Teelixir Organic Lion's Mane Mushroom Powder — 100% fruiting body

Organic Lion's Mane Mushroom Powder

100% fruiting body. Dual-extracted (ethanol & water), 10:1 ratio, beta-glucan ≥30% (31.7% actual). Di Tao sourced, ACO certified organic.

View Product →

For more on getting the most from your supplement, see our guides on how to use lion's mane and when to take lion's mane. If gut health is your primary interest, our article on lion's mane for gut health examines the prebiotic research in depth.

Frequently Asked Questions

Is mycelium lion's mane completely ineffective?

No. Pure mycelium (grown in liquid culture) contains bioactive compounds including erinacines. The concern is specifically with mycelium-on-grain products, where 30-70% of the product by weight can be grain starch rather than mushroom material. The effectiveness depends on what is actually in the product you are buying.

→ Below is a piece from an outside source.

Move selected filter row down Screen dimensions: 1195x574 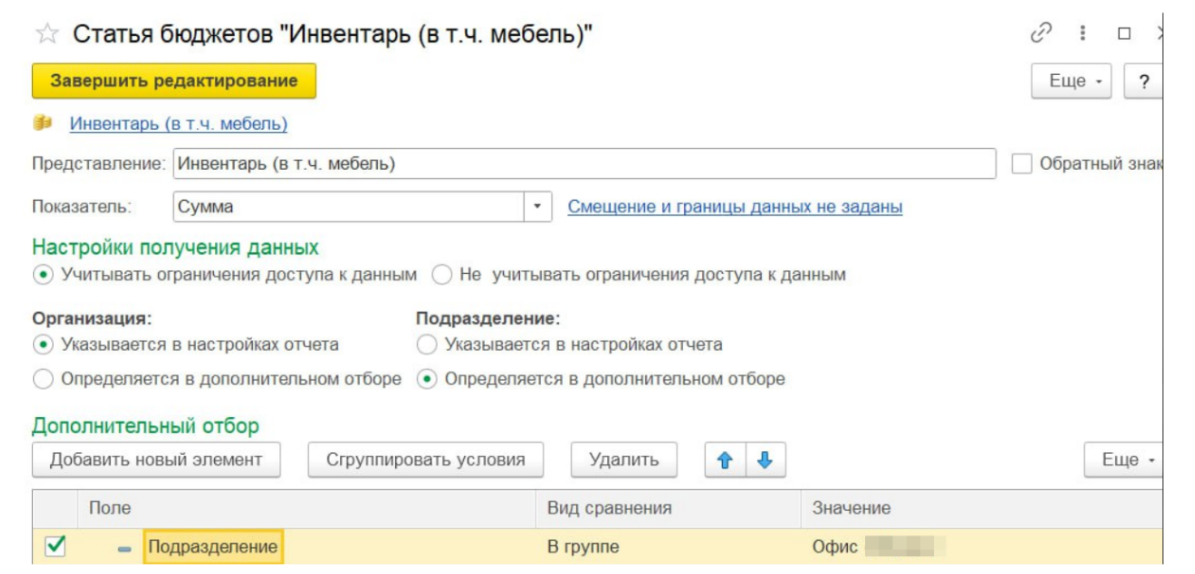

What beta-glucan percentage should I look for?

For a fruiting body extract, look for ≥20% beta-glucan content at minimum. Quality extracts will typically test above 25%, with premium products exceeding 30%. Our lion's mane tests at 31.7%. If a product does not list beta-glucan content at all, that is a meaningful omission.

What does "full spectrum" mean on a lion's mane label?

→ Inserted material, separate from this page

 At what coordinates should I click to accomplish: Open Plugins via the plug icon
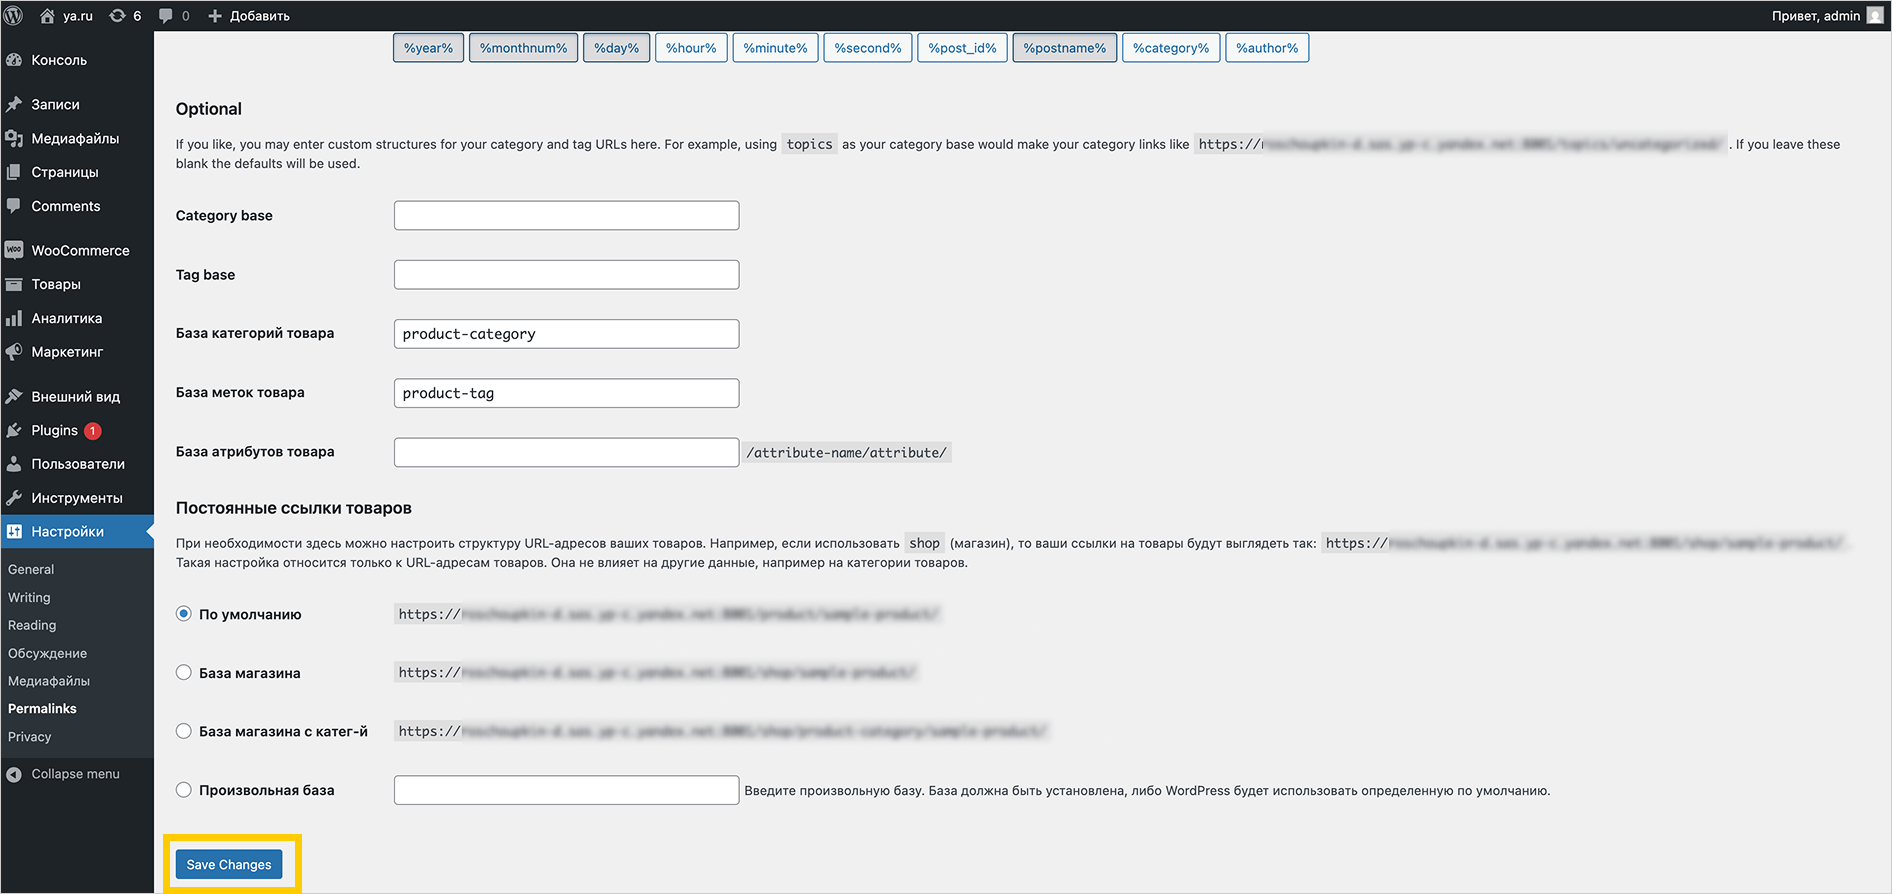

"Full spectrum" typically refers to products that include both mycelium and fruiting body — or more commonly, mycelium grown on grain (myceliated grain). The implication is that you receive all the compounds from every growth stage. In practice, the grain starch content often dilutes the active compounds significantly. It is a marketing term, not a standardised quality indicator.

Why is dual extraction important?

Different bioactive compounds in lion's mane are soluble in different solvents. Beta-glucan polysaccharides dissolve in water. Terpenoids (hericenones, erinacines) require ethanol. A dual extraction (water + ethanol) captures both compound families. Ground powder — even from fruiting body — misses the ethanol-soluble compounds because no extraction has occurred.

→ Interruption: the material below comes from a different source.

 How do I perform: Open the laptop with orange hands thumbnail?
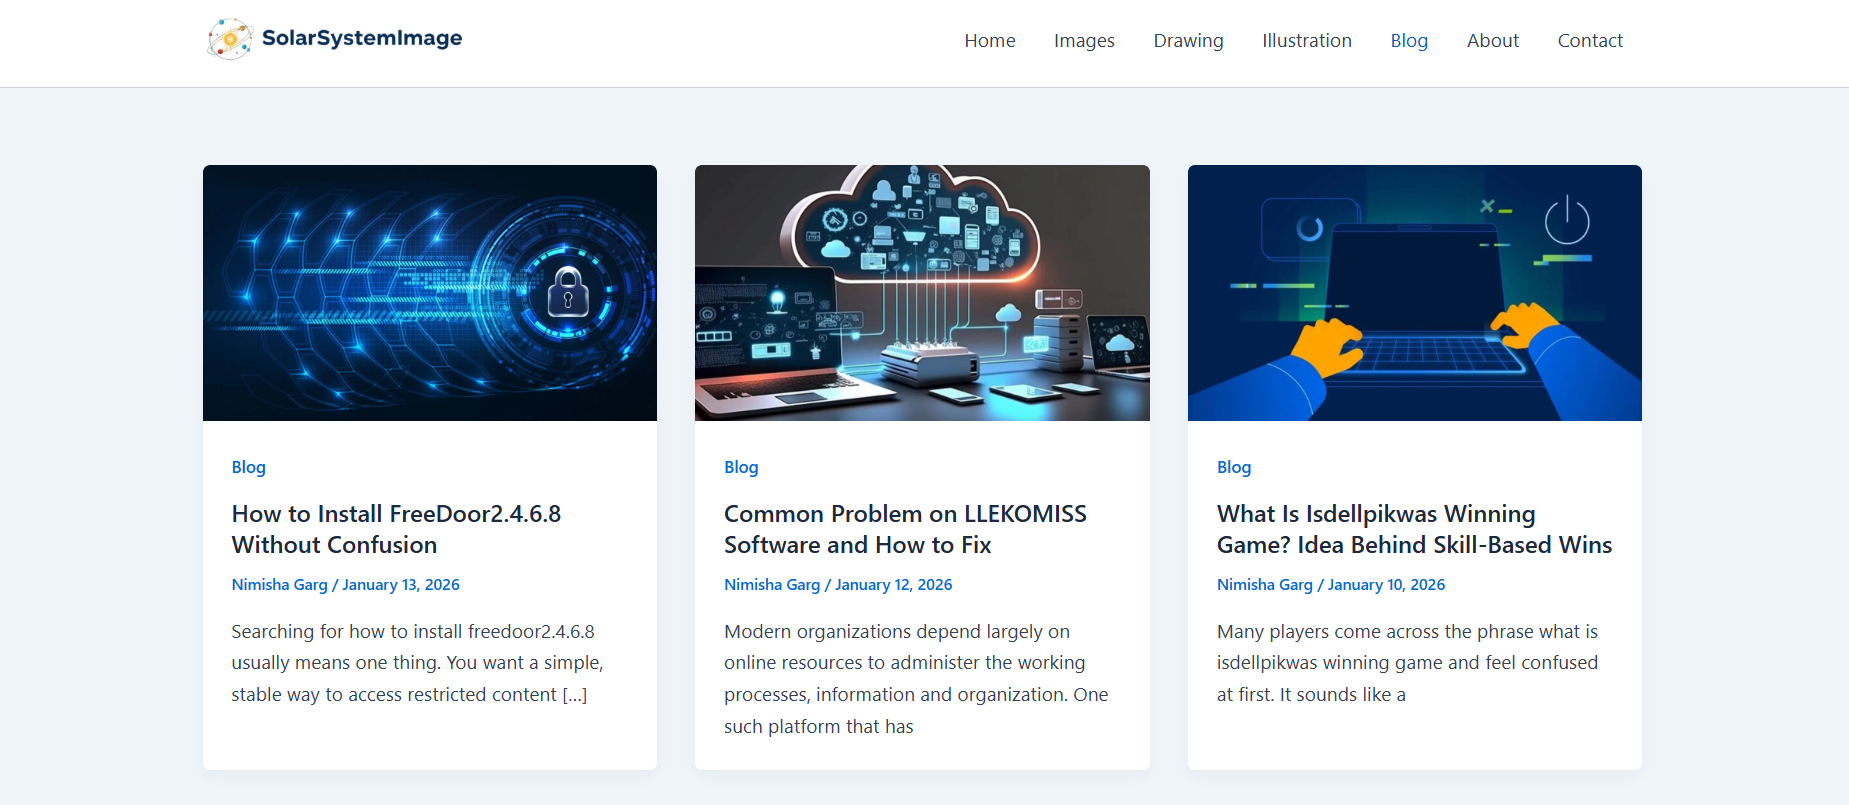[1414, 293]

What does a 10:1 extraction ratio mean?

It means 10 kilograms of raw mushroom fruiting body were used to produce 1 kilogram of extract. The process removes water, fibre, and inert material while concentrating the bioactive compounds. Higher ratios (within reason) generally indicate more concentrated products. Compare this to mycelium-on-grain at 1:1 — which is simply dried and ground, with no concentration step.

Can I do a starch test at home to check my supplement?

Yes. An iodine starch test can indicate grain content. Add a drop of iodine to a small amount of your supplement dissolved in water. If it turns dark blue or black, significant starch is present — suggesting grain substrate. A pure fruiting body extract should show little to no starch reaction. This is a rough indicator, not a laboratory-grade test, but it can be revealing.

Formulation Details

Extraction Method Dual Extract (Ethanol & Water)
Extraction Ratio 10:1
Beta-Glucan Content ≥30% (31.7% actual)
Source Material 100% Fruiting Body
Sourcing Di Tao sourced, China
Certification ACO Certified Organic

The information provided in this article is for educational purposes only and is not intended as medical advice. Always consult a qualified healthcare professional before starting any new supplement, especially if you have a pre-existing medical condition or are taking medication. Individual results may vary.